ACTIVITY :: Please name the prior-art reference the patent office action below cites as anticipating claims 1-2, 5-6, 8-9, 11-13, 16-17 and 19-20.

DOCUMENT PASSAGE ::
------------------------------------
DETAILED ACTION

Notice of Pre-AIA  or AIA  Status
The present application, filed on or after March 16, 2013, is being examined under the first inventor to file provisions of the AIA .

Response to Arguments
Applicant's arguments with respect to 35 U.S.C. 102 in regards to claims 1 and 12 have been considered but are moot due to new grounds of rejection necessitated by amendments. See detailed rejection below.

Claim Rejections - 35 USC § 112
The following is a quotation of 35 U.S.C. 112(b):
(b)  CONCLUSION.—The specification shall conclude with one or more claims particularly pointing out and distinctly claiming the subject matter which the inventor or a joint inventor regards as the invention.


The following is a quotation of 35 U.S.C. 112 (pre-AIA ), second paragraph:
The specification shall conclude with one or more claims particularly pointing out and distinctly claiming the subject matter which the applicant regards as his invention.


Claim 14 recites the limitation "an emotion."  There is insufficient antecedent basis for this limitation in the claim. Appropriate correction is required. 

Claim Rejections - 35 USC § 102
In the event the determination of the status of the application as subject to AIA  35 U.S.C. 102 and 103 (or as subject to pre-AIA  35 U.S.C. 102 and 103) is incorrect, any correction of the statutory 
The following is a quotation of the appropriate paragraphs of 35 U.S.C. 102 that form the basis for the rejections under this section made in this Office action:
A person shall be entitled to a patent unless –

(a)(1) the claimed invention was patented, described in a printed publication, or in public use, on sale, or otherwise available to the public before the effective filing date of the claimed invention.


Claims 1-2, 5-6, 8-9, 11-13, 16-17 and 19-20 are rejected under 35 U.S.C. 102(a)(1) as being anticipated by Agapi et al. (US 2009/0299733).

Claims 1 and 12,
Agapi teaches an electronic apparatus comprising: a memory configured to store at least one instruction; and a processor configured to execute the at least one instruction stored in the memory, which when executed causes the processor to control to ([0014] a system 100 for generating and representing XML data, according to one embodiment of the invention. The system 100 illustratively includes one or more processors 102, which can comprise a plurality of registers, logic-gates, and other logic-based circuitry (not explicitly shown) for processing electronic data according to a predetermined set of processing instructions): 
acquire input data to be input into a text-to-speech (TTS) module for outputting a voice through the TTS module, acquire a voice signal corresponding to the input data through the TTS module ([0020] the text T1 can be input to the text-to-speech engine 104. The audible rendering of the text T1 produced by the text-to-speech engine 104), 
identify at least one of a length of the voice signal, an emotion of the voice signal or a spacing of the voice signal, detect an error in the voice signal based on the identified at least one of the length of ([0021] [0058-0060] the parsed version of the synthesized speech output can be used by the comparator-annotator 110 as a reference or basis for comparison; the comparator-annotator 110 can compare characteristics of the recorded user speech to the corresponding portions of the base and determine whether the difference exceeds a predetermined threshold; if the difference exceeds the predetermined threshold, the comparator-annotator 110 can be configured to insert an appropriate element; determining whether a difference between an amplitude of a word contained in the recorded voice utterances and an amplitude of a corresponding word contained in the synthesized speech output exceeds a predetermined threshold; determining whether a difference between a speech length of a word contained in the recorded voice utterances and a synthesized speech length of a corresponding word contained in the synthesized speech output exceeds a predetermined threshold; determining whether a difference between a period of silence between a pair of words contained in the recorded voice utterances and a period of silence between a pair of corresponding words contained in the synthesized speech output exceeds a predetermined threshold).
------------------------------------
DATA EXCERPT ::
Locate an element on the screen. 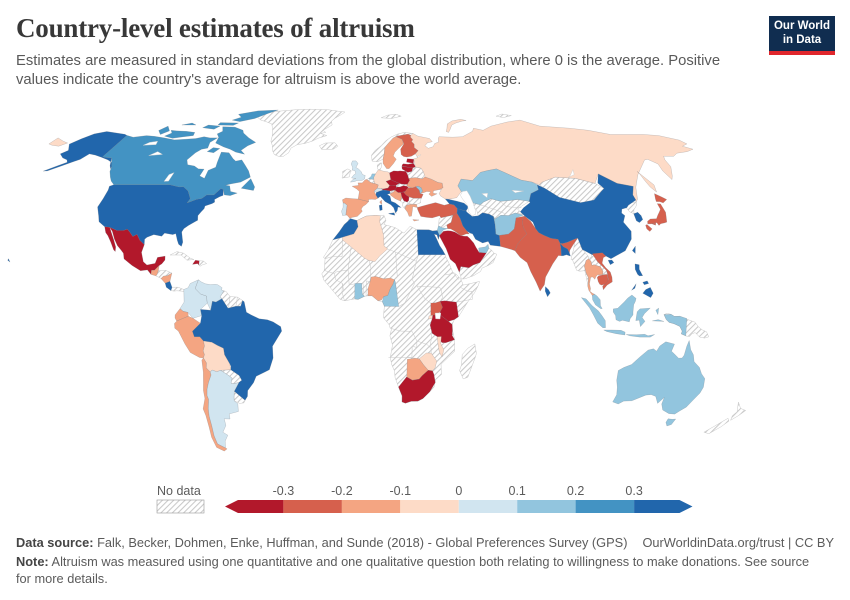 The image size is (850, 600). svg-text: 0.1 is located at coordinates (518, 491).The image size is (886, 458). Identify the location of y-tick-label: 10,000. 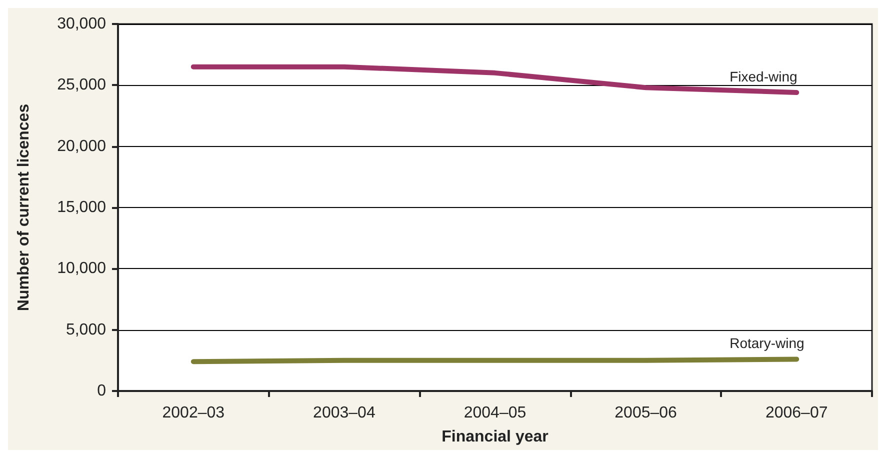
(82, 269). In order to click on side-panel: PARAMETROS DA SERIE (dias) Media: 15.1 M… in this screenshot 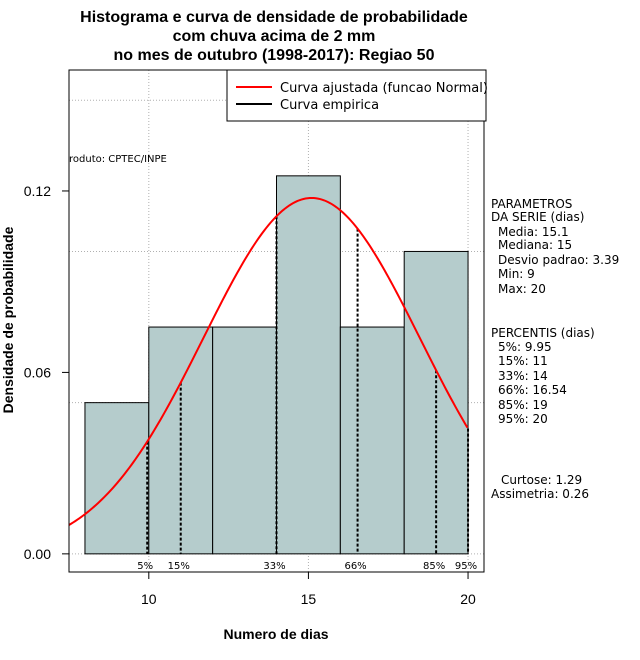, I will do `click(555, 349)`.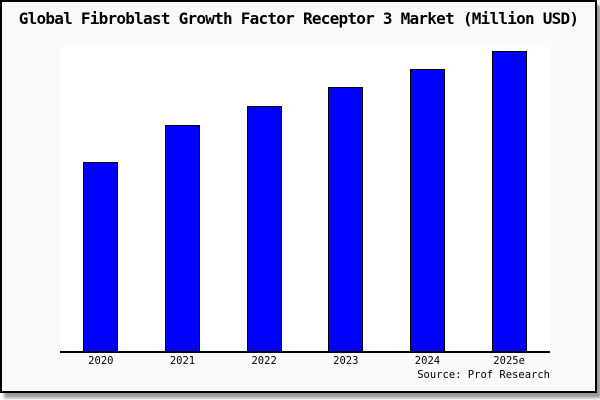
------------------------------------
WRITTEN SOLUTION :: Agapi et al. (US 2009/0299733)